▸ **TASK TO COMPLETE**
If a line of the data below holds the string "chart", copy it.

►

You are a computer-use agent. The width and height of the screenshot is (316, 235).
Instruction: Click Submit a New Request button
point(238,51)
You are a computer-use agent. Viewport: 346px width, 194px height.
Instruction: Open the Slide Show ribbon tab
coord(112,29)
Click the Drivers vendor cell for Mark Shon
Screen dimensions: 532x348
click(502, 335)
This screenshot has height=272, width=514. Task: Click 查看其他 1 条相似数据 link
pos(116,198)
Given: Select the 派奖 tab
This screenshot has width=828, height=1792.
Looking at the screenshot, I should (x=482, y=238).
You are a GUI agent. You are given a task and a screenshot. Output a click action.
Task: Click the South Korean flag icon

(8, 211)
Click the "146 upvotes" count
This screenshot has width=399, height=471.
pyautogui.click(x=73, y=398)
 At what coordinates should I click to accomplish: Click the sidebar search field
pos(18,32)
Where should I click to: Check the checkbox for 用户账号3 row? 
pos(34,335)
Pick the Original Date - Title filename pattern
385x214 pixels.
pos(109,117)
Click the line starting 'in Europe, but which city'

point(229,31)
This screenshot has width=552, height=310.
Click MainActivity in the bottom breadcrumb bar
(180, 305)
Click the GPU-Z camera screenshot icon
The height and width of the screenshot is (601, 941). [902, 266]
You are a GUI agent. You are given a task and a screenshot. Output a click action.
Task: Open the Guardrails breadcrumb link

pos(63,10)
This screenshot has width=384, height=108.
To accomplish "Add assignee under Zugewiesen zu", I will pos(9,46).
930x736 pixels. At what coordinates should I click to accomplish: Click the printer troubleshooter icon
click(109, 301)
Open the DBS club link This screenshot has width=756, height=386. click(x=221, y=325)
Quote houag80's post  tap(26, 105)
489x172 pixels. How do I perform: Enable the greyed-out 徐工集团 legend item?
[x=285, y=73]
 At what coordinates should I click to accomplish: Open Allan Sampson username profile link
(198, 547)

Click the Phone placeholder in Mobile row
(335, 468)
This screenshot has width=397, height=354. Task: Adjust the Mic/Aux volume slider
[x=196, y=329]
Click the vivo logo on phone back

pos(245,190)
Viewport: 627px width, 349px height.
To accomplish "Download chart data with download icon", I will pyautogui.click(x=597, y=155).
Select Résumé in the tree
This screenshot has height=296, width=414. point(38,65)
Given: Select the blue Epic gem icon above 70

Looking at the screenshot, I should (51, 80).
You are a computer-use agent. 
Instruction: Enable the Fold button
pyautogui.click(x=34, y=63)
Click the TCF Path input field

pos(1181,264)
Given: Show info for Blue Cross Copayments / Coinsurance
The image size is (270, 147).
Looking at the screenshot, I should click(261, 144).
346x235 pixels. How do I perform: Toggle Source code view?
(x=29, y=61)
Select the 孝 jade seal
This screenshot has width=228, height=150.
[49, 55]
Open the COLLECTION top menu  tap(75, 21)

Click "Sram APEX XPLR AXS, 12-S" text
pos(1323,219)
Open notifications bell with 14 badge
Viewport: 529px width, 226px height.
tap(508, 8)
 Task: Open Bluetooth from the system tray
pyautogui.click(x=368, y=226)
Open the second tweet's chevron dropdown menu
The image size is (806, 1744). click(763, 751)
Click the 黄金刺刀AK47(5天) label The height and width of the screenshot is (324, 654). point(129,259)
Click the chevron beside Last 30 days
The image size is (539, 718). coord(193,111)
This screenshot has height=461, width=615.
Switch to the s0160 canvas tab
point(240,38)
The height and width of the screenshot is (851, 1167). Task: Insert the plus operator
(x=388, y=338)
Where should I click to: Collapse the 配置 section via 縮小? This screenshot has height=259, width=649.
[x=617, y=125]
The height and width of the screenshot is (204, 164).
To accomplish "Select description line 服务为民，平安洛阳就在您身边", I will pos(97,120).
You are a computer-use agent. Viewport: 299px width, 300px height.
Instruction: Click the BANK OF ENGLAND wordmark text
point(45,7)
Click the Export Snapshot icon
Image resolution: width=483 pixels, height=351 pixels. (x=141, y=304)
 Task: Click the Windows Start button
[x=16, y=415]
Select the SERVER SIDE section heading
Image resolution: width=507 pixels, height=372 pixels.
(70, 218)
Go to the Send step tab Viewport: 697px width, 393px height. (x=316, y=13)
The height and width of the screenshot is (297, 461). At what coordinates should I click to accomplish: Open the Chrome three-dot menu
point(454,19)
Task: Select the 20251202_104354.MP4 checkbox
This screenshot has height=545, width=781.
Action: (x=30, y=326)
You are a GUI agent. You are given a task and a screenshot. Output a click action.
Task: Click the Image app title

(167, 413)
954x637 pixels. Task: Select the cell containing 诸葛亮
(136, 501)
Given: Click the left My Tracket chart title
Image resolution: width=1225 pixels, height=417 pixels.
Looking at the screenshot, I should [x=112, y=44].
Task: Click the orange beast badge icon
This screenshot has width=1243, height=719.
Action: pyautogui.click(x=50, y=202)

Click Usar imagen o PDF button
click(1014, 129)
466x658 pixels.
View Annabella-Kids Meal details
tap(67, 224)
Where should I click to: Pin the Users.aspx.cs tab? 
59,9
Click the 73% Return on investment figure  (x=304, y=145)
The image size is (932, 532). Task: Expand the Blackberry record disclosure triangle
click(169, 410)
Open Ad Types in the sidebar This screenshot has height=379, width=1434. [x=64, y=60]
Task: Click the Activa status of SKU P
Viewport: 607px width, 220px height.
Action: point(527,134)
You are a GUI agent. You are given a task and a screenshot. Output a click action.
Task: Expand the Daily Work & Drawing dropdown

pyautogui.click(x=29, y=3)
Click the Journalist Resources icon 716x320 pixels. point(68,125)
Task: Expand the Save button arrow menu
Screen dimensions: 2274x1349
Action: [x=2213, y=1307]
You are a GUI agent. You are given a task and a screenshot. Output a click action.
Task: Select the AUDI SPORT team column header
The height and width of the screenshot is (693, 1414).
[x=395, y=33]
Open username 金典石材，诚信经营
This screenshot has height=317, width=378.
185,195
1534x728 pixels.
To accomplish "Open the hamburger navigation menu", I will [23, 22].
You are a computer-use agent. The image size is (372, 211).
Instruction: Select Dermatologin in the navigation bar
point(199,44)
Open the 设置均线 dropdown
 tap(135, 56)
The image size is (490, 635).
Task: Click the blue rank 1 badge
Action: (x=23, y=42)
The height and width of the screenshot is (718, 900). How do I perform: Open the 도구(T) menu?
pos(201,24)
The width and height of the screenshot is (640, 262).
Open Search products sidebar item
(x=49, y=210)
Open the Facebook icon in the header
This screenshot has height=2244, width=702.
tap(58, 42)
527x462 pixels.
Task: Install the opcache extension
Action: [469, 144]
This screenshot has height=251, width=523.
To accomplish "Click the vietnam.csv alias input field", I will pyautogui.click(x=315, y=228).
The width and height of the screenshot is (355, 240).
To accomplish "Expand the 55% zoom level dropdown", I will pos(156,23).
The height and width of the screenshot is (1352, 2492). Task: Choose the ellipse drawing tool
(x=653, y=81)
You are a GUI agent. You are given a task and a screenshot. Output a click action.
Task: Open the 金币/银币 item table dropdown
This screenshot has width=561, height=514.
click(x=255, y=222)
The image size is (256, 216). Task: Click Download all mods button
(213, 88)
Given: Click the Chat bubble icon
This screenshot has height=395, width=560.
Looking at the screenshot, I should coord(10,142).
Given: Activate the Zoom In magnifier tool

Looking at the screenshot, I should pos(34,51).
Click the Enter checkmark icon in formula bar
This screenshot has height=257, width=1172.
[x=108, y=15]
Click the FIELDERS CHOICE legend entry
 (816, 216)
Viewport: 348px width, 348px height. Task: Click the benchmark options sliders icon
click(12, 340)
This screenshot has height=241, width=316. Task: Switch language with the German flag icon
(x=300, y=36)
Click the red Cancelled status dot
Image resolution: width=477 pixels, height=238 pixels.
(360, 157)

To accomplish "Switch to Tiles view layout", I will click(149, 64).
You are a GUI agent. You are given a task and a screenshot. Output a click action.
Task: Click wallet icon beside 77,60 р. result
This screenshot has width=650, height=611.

◄

▸ **SOLUTION TO THIS EXERCISE**
To accomplish "Download chart data with download icon", I will pyautogui.click(x=597, y=155).
Given: Click the left My Tracket chart title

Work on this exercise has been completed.